▸ TASK REQUIREMENTS
Print every line of the listing below, starting with the line that holds "You are a computer-use" and going on through the line that holds "Instruction: Select the", both included, and print nothing else.

▸ EXERCISE INPUTS
++++++++
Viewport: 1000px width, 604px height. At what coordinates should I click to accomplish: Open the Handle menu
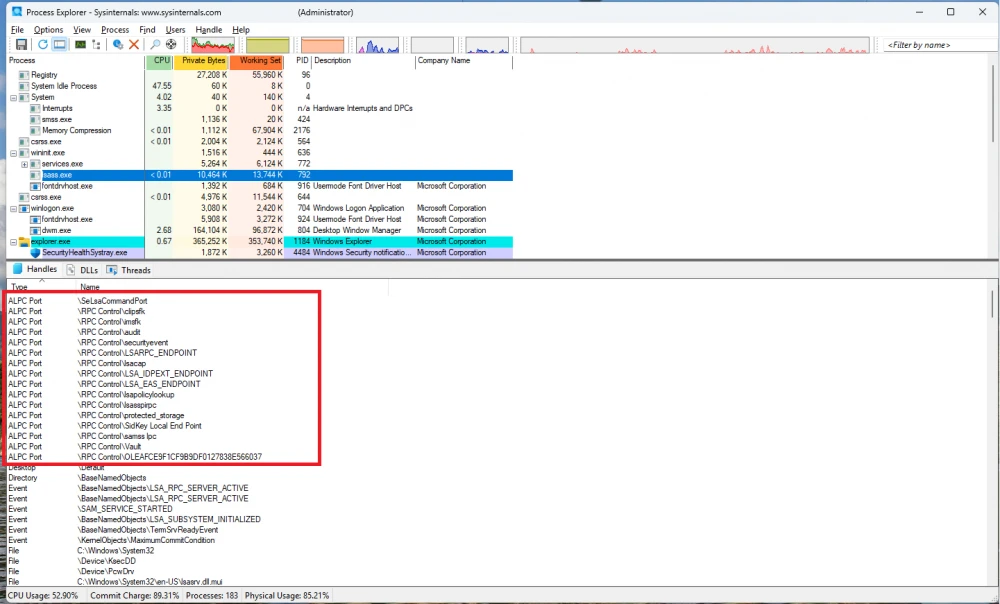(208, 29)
++++++++
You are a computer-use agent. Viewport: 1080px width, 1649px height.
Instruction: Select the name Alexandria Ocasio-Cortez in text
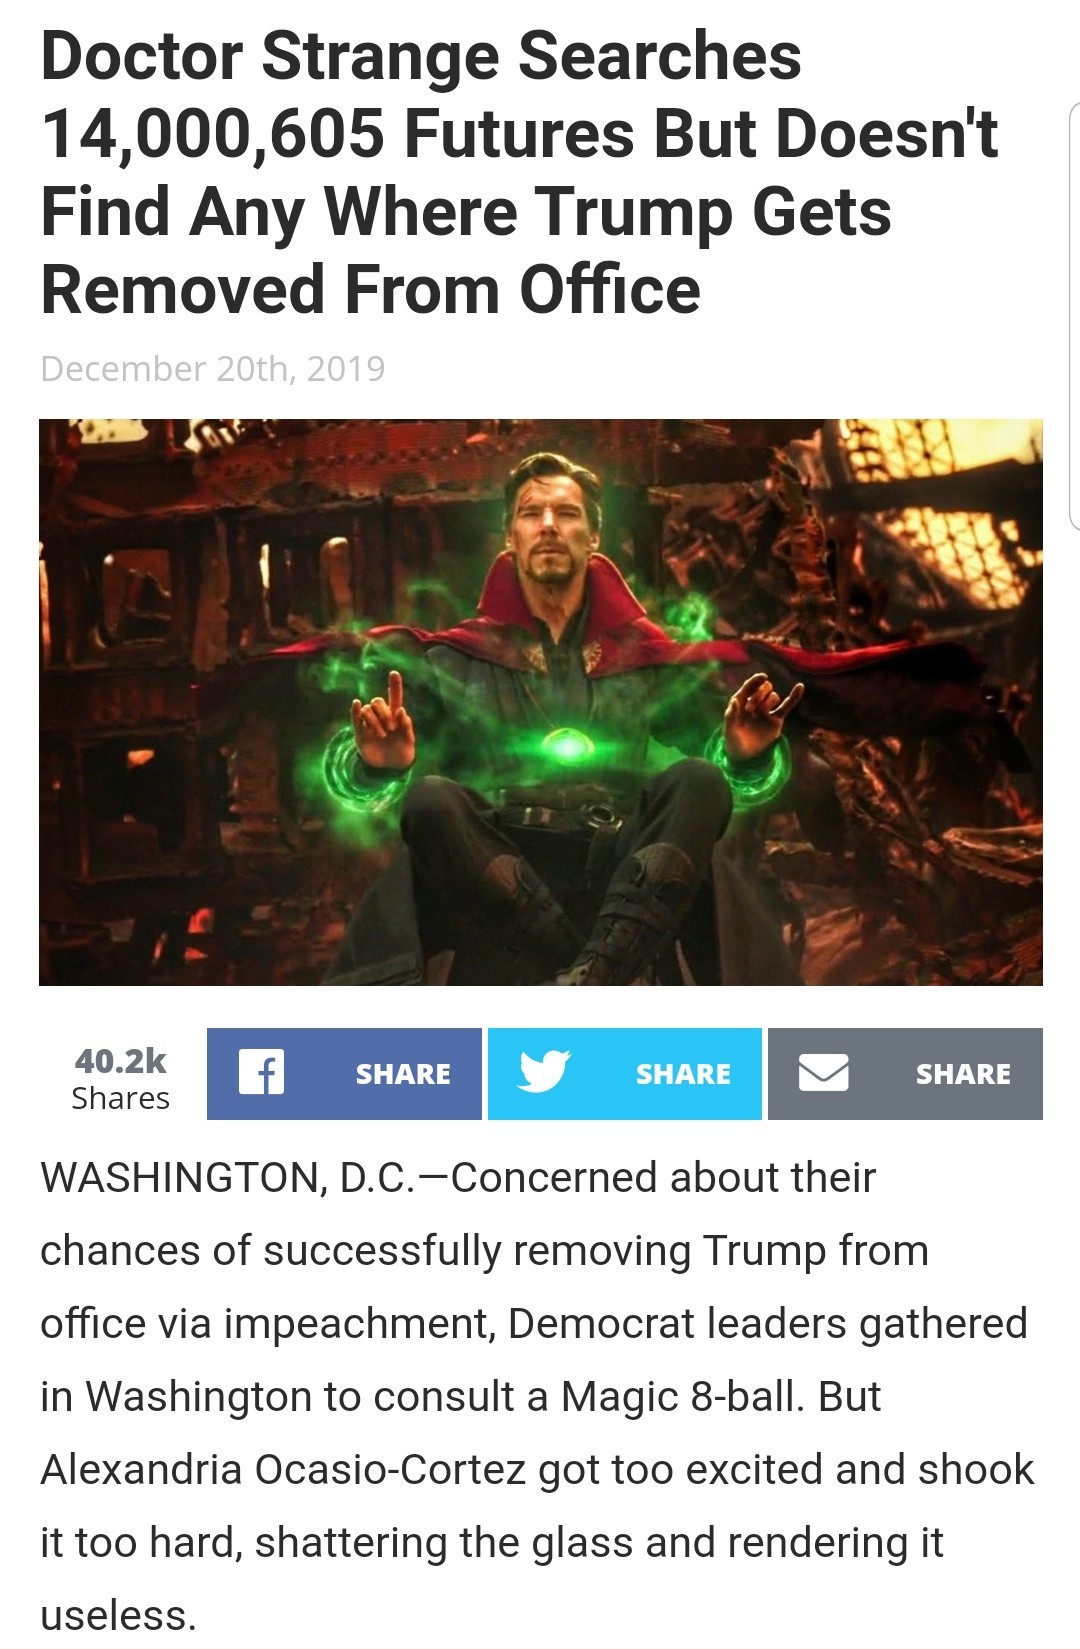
++++++++
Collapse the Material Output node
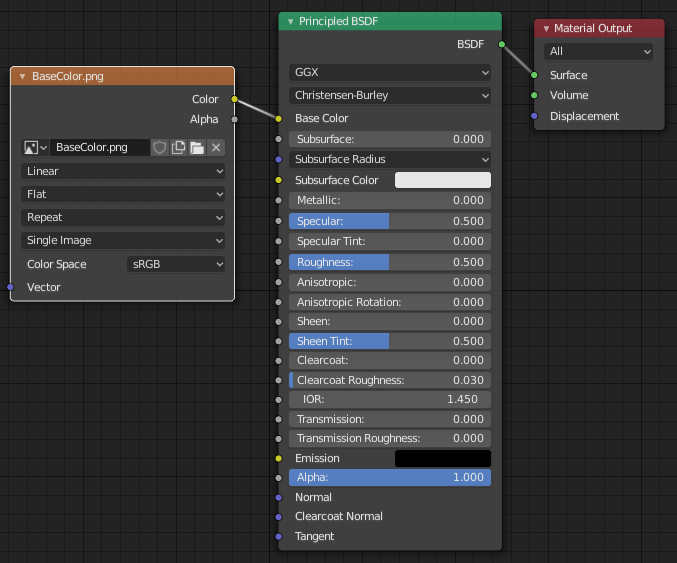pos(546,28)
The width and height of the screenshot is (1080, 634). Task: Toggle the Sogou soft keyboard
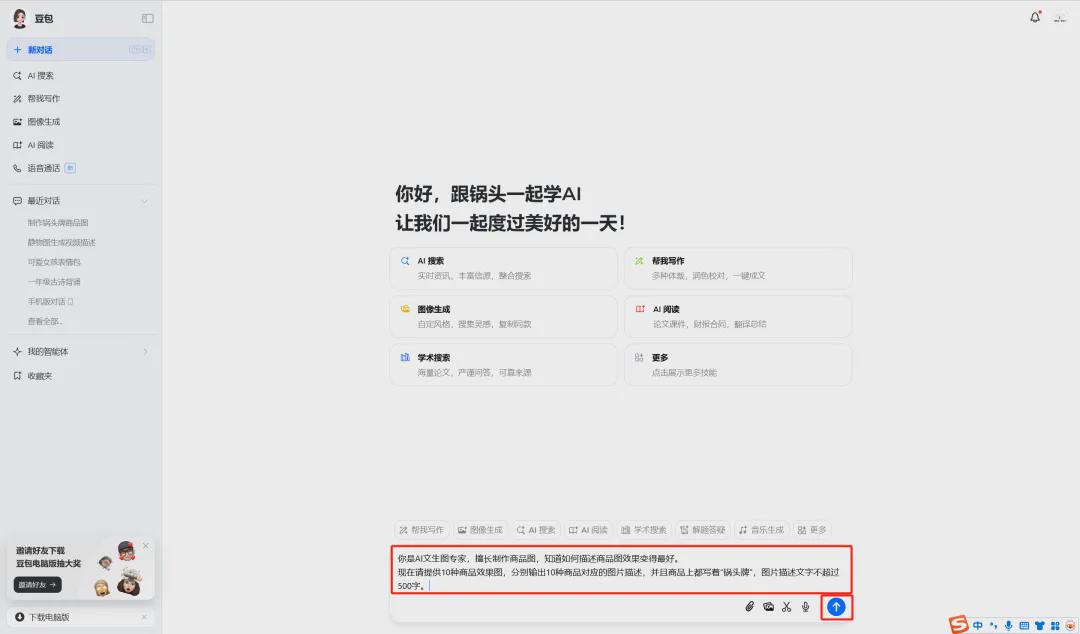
++++++++
▸ EXPECTED ANSWER
You are a computer-use agent. Viewport: 1080px width, 1649px height.
Instruction: Select the name Alexandria Ocasio-Cortez in text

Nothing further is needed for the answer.